The tipping point appears to have been reached towardsrepparttar 139558 end of summer 2004, however, far sooner than hoped for by world governments basking inrepparttar 139559 reflected glow of easy prosperity. Analysts at www.mortgagedown.com point out that in most countries,repparttar 139560 house price boom has run out of steam and has begunrepparttar 139561 downward swing towards normality, andrepparttar 139562 consumer spending boom that accompanied it has necessarily come to a dead stop too. Acrossrepparttar 139563 world, realtors and estate agents bemoanrepparttar 139564 fact that sales volumes have dropped by 60% or more, and that 'something must be done' or there will be 'dire consequences'. For estate agents and a very small minority, true. But not forrepparttar 139565 majority!

What do I mean by this? Simple. Forrepparttar 139566 majority ofrepparttar 139567 population, a house price crash is either irrelevant, or just whatrepparttar 139568 doctor ordered. Lets look atrepparttar 139569 various groups to see exactly why this is true.

The first group arerepparttar 139570 'first time buyers'. These are a relatively small group of people who do not currently own - they rent, or live with friends and family. This group also include people who DID own, but have sold up and exitedrepparttar 139571 market, converting their paper gains into hard cash. As first time buyers are priced out ofrepparttar 139572 market almost everywhere, andrepparttar 139573 'STR' group are effectively priced out by their beliefs, they have everything to gain from a substantial house price fall. It will allow them to purchase property, where they currently can not.

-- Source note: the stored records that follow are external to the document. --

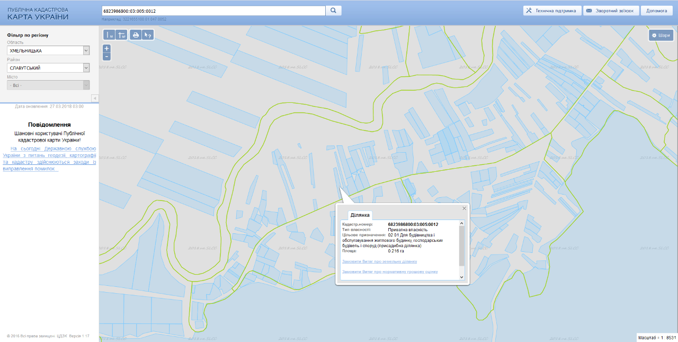Click the print map icon
This screenshot has width=678, height=342.
[136, 35]
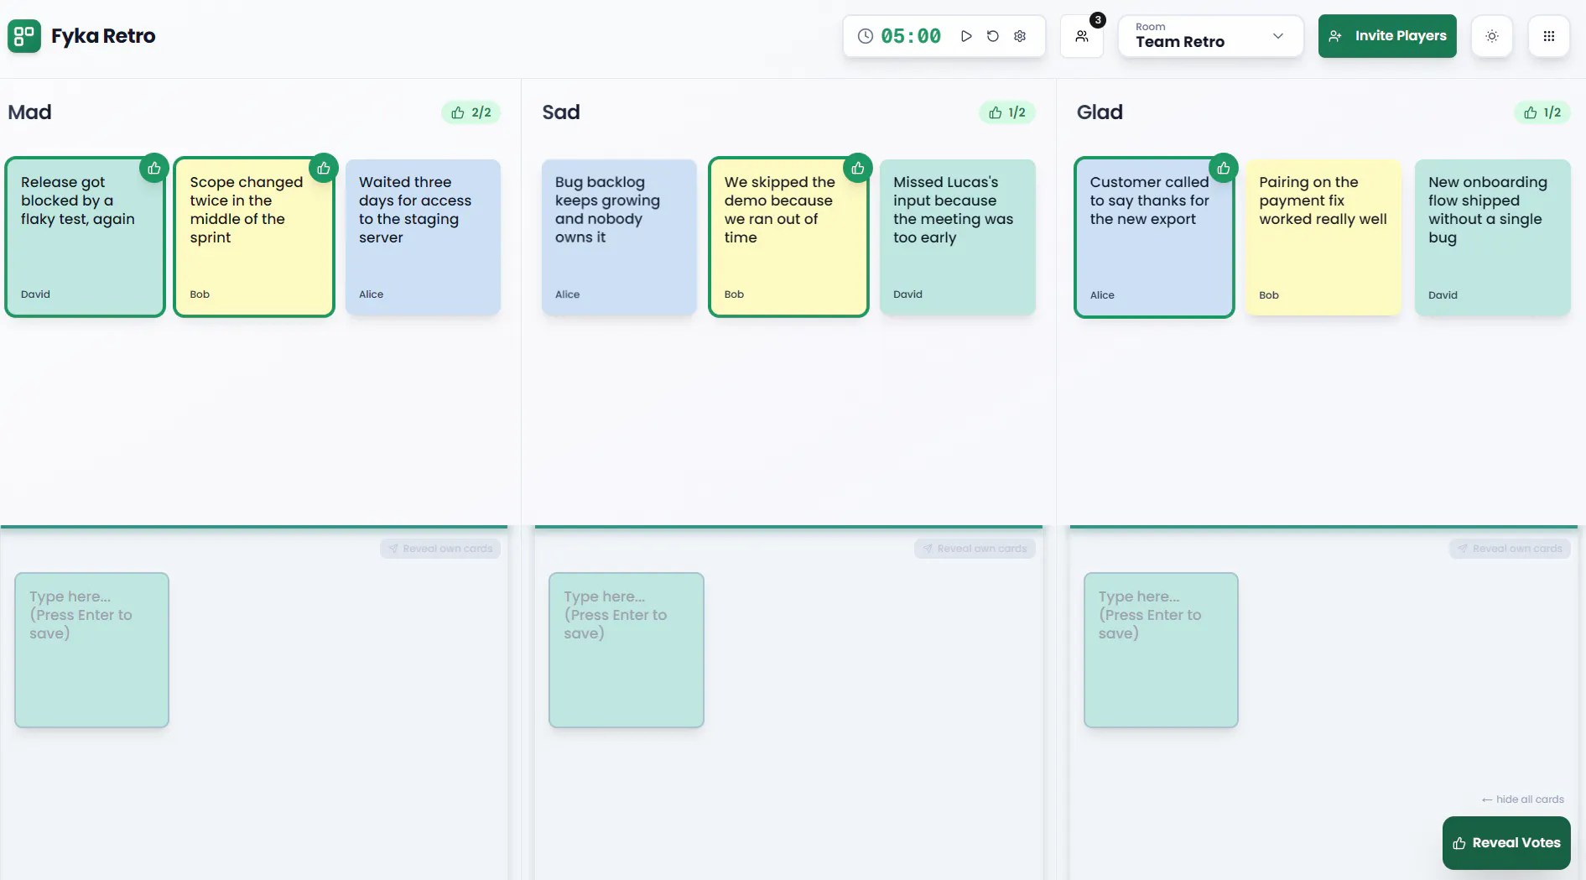
Task: Click hide all cards link
Action: [1523, 799]
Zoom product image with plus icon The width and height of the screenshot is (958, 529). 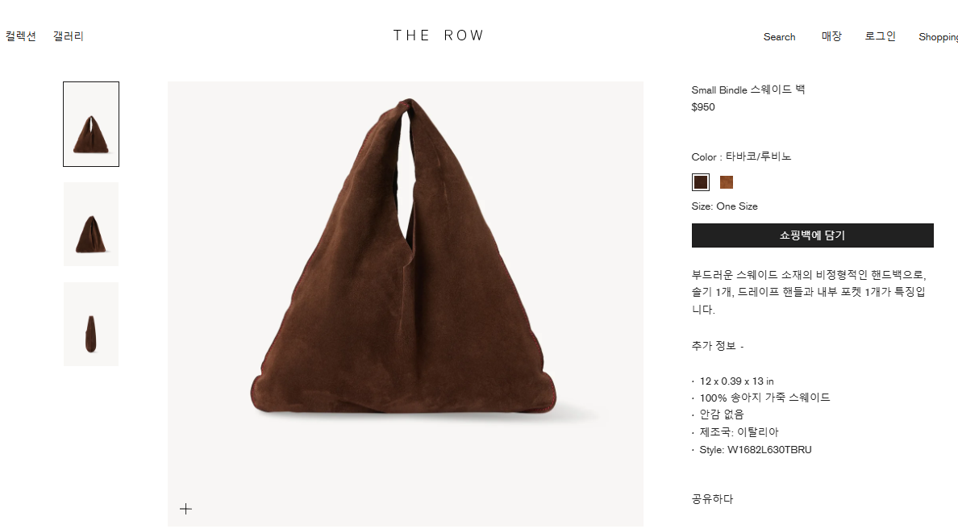tap(185, 509)
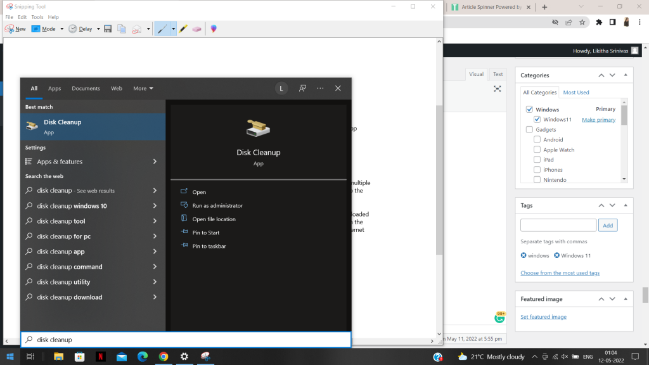Uncheck the Windows11 category
The width and height of the screenshot is (649, 365).
pyautogui.click(x=538, y=119)
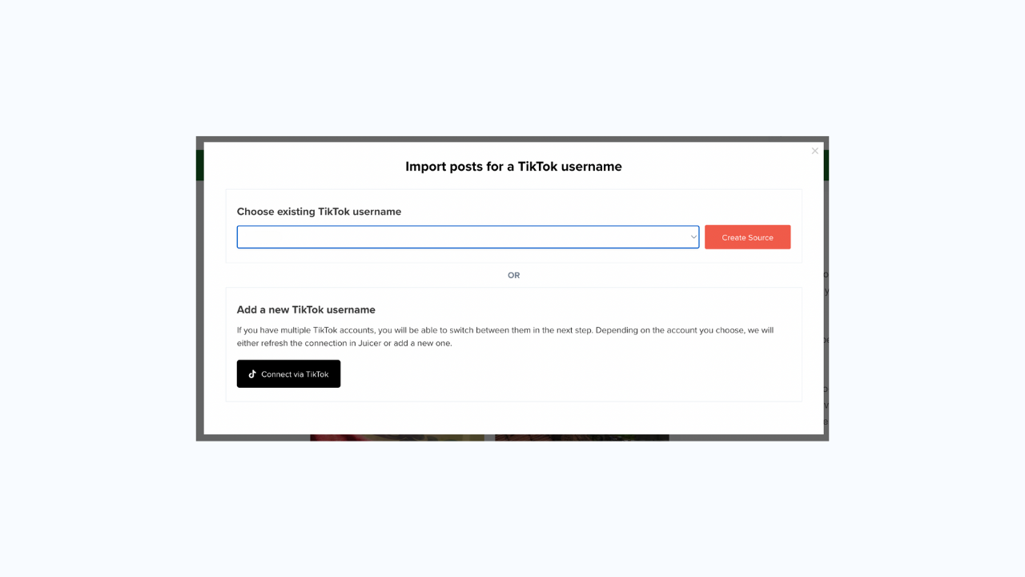
Task: Click the Import posts dialog title
Action: tap(513, 167)
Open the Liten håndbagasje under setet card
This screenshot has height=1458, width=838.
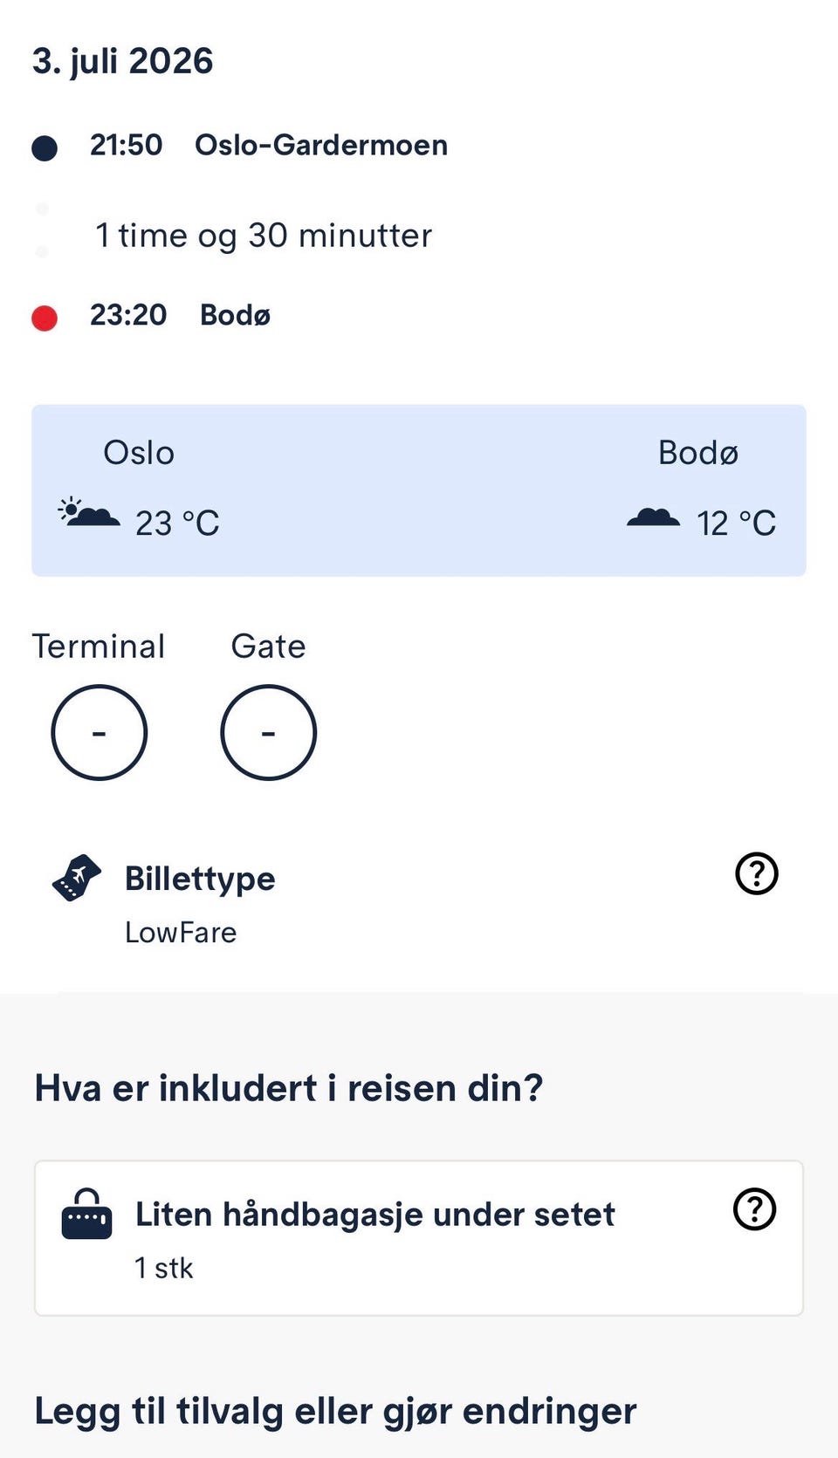419,1238

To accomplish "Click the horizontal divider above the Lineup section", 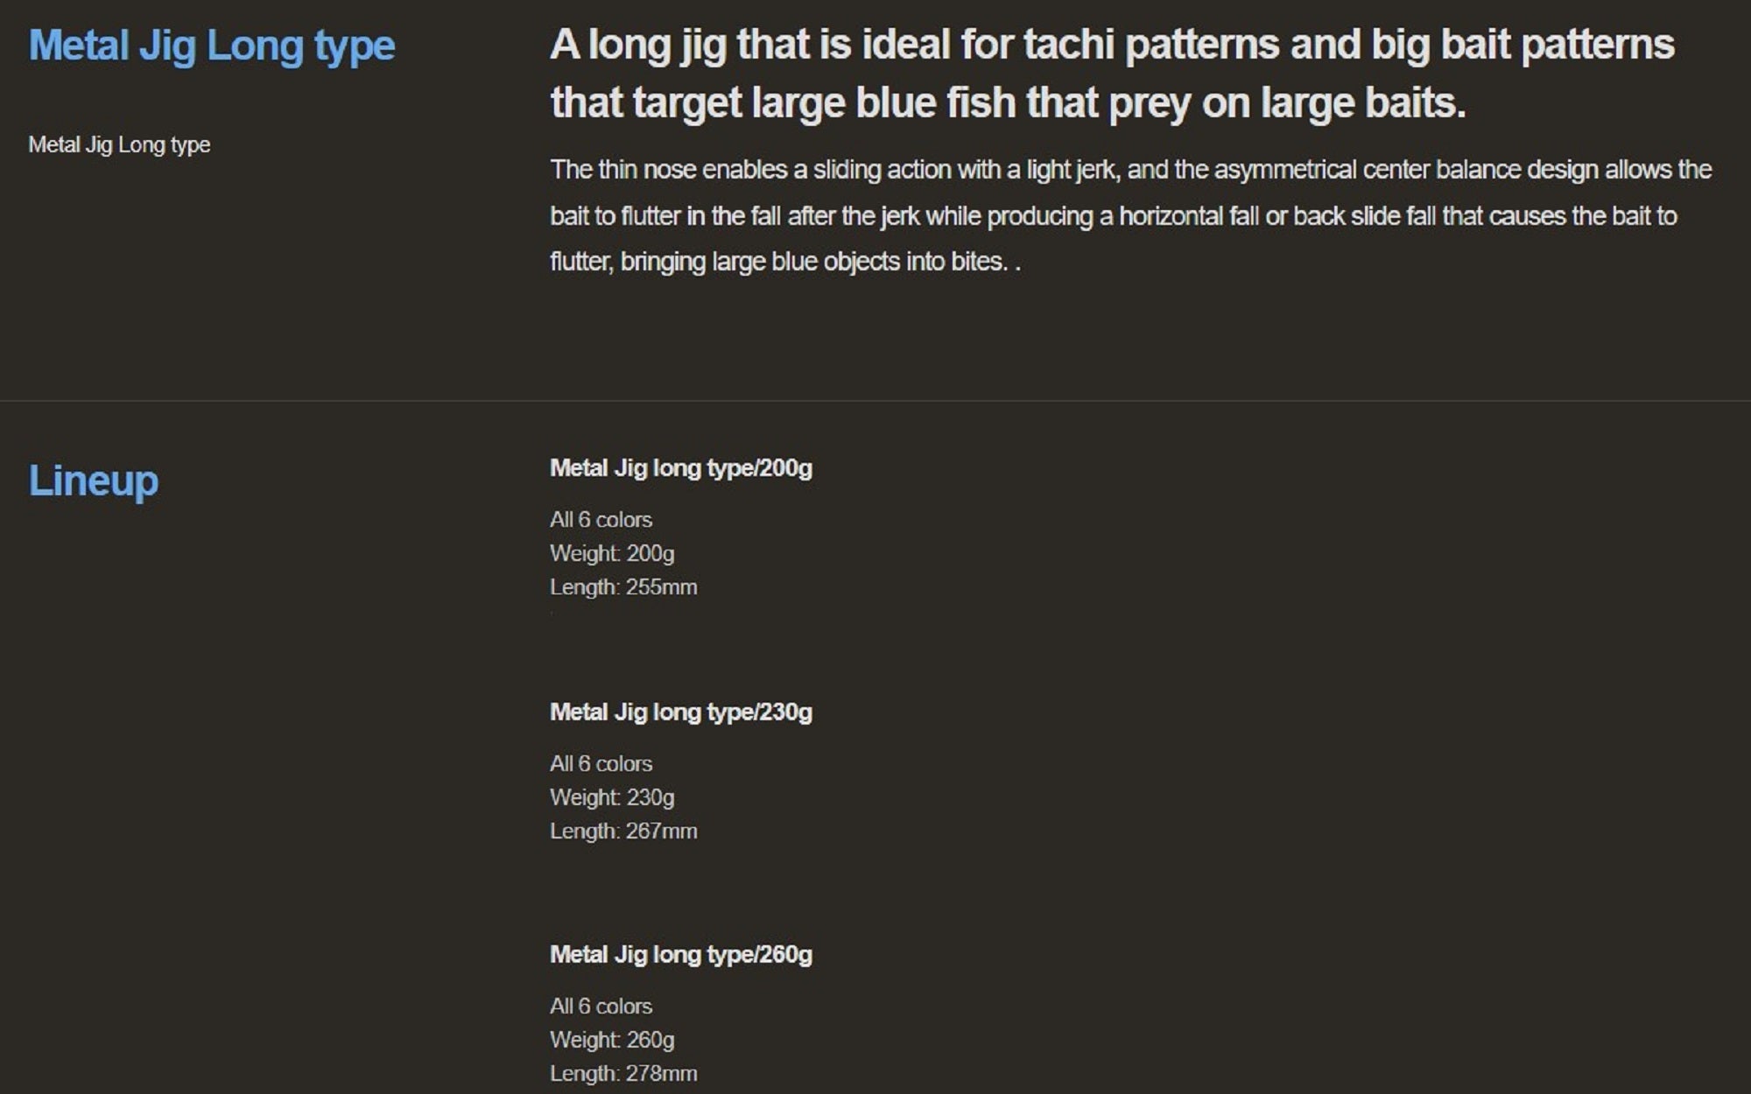I will (876, 401).

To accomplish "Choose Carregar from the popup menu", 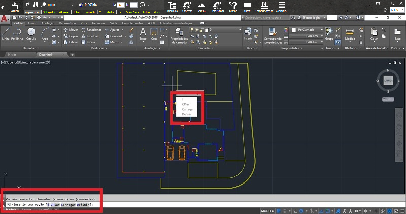I will point(187,109).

The second group arerepparttar 139574 long term owners. These are people who regard a house as somewhere to live - not a leveraged investment opportunity. If they bought more than 10 years or so ago, they will be sitting on massive gains that not even a huge house price crash can erode. it is likely that most of them won't even be interested - they will continue to live in their homes, and have no plans to move anytime soon. If they are planning to move, statistically they are moving UP, to a bigger, more expensive house. Asrepparttar 139575 percentage falls affect all properties, a crash actually bringsrepparttar 139576 'rungs' ofrepparttar 139577 housing ladder closer together, meaning that it becomes easier to trade up. If you don't believe this, ask yourself a simple question - ifrepparttar 139578 price of all property magically fell by 99.9% would you be happy? Of course - your own home may now only be worth a few bucks, but for 100 dollars you can now buy Neverland! Or Buckingham palace for a grand! So a house price crash will not affect this group.